On CNBC’s Squawk Box, Peterffy warned investors thinking about betting against AMC and other meme stocks by shorting their shares, saying their prices could skyrocket to “unimaginable highs before they settle down to a reasonable valuation.” 

“You may have to cover on the high point,” Peterffy said, alluding to a crop of AMC short-sellers that lost $5 billion last week to close their short positions and cut losses as prices spiked nearly 140% through Wednesday.

Despite warning that shares could skyrocket further, Peterffy also said it would be “impossible” for the stocks to hold on to meteoric gains because “more and more people will be short” shares if prices continue to climb.

“Eventually these stocks will go back to their value which is roughly single-digit dollars—if that,” the 76-year-old said, ultimately recommending against holding on to shares.

Shares of AMC were surging more than 15% Monday, pushing the stock’s gains to 2,700% this year alone—more than 20 times the best-performing stock in the S&P 500, Marathon Oil.

Other meme stocks, many of which crashed Thursday, are also recouping losses Monday, with Blackberry, GameStop and Bed Bath & Beyond up 9%, 6% and 5%.

Crucial Quote 

“It is extremely tempting to short these stocks, but unless you have huge liquid resources, please try to resist the temptation,” Peterffy said Monday. “These prices can go to unimaginable highs before they settle down to a reasonable valuation, and you may have to cover on the high point.”

Big Number

$22.7 billion.

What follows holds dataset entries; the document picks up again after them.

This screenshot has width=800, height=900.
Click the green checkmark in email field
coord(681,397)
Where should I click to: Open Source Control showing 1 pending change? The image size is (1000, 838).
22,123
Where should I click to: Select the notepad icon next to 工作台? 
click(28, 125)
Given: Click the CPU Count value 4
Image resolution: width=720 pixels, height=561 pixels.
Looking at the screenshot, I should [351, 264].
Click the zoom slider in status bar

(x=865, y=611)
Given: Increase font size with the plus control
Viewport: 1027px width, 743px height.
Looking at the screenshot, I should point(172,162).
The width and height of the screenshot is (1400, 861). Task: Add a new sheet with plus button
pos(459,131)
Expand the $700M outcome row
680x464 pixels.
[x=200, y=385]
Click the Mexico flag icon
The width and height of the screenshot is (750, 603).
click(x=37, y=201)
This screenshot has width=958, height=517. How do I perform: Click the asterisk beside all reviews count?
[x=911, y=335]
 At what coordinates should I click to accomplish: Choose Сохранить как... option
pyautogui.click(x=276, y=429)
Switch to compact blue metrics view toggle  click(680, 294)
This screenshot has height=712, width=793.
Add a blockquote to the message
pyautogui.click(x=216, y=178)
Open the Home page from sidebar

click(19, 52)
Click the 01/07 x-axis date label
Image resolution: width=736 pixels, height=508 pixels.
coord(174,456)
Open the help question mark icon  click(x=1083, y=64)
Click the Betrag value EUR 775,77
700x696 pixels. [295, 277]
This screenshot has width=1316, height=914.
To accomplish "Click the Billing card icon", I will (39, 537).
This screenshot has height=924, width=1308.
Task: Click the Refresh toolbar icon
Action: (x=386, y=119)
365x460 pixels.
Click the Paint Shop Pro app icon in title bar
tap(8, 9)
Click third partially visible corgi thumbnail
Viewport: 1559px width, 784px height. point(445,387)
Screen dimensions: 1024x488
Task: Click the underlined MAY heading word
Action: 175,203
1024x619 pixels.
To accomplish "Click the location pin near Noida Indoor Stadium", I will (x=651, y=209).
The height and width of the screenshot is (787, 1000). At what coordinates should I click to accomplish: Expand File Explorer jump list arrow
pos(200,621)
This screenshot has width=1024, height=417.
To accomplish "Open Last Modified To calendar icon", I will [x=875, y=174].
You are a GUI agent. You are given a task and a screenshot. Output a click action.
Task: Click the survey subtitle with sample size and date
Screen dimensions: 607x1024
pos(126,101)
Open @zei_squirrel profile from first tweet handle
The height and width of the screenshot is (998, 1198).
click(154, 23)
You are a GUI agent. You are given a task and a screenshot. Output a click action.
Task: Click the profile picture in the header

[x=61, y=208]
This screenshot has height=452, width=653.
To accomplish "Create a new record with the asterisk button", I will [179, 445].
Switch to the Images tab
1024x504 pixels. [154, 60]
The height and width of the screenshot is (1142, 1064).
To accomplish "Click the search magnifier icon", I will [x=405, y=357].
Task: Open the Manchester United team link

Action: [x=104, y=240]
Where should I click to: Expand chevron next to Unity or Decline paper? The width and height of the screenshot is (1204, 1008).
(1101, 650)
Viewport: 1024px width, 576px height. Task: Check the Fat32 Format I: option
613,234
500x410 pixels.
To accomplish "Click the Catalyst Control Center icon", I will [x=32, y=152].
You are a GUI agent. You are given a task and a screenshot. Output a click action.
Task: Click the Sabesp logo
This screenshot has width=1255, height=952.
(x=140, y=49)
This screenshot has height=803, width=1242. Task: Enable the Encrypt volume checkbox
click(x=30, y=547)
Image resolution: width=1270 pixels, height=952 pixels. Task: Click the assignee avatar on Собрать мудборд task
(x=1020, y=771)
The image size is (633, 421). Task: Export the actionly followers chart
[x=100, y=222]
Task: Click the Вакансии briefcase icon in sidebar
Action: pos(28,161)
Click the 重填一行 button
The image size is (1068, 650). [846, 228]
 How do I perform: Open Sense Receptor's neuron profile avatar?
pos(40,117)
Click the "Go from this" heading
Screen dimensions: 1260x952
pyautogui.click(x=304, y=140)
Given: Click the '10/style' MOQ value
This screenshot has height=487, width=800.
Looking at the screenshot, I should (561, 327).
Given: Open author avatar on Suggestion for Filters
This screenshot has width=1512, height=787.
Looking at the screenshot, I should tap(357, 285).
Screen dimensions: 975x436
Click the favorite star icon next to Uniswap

That’s how much Peterffy is worth Monday, according to Forbes. He founded Interactive Brokers in 1993 and was its CEO until December 2019.

Key Background

After crashing as much as 70% in late January, AMC and other meme stocks are soaring again this month despite bouts of intense volatility. AMC stock more than tripled in the week through Wednesday as heightened options activity and increasing short interest helped retail traders once again squeeze institutional investors out of their risky bets, but shares plummeted as much as 40% Thursday after the company warned its stock has become massively overvalued. Several other meme stocks, most of which are among Wall Street’s most heavily shorted companies, have ridden the price wave in tandem. “The retail force behind this movement is still strong, so it is anyone’s guess how much larger this bubble can grow,” Oanda Senior Market Analyst Ed Moya said in a note last week.

What To Watch For

Though experts aren’t sure how long meme stocks could continue their volatile tear, many of them think regulators could ultimately clamp down on the rise of frenzied trading. In a congressional hearing last month, Securities and Exchange Commission Chair Gary Gensler suggested regulators would crack down with new rules targeted at online brokerages like Interactive Brokers and Robinhood. Meanwhile, some large brokerages, like TD Ameritrade, have already taken steps to restrict trading of AMC shares amid the recent rise.


AMC Entertainment Raises $587 Million After Skyrocketing 2,900%, But Warns Investors Could Lose It All (Forbes)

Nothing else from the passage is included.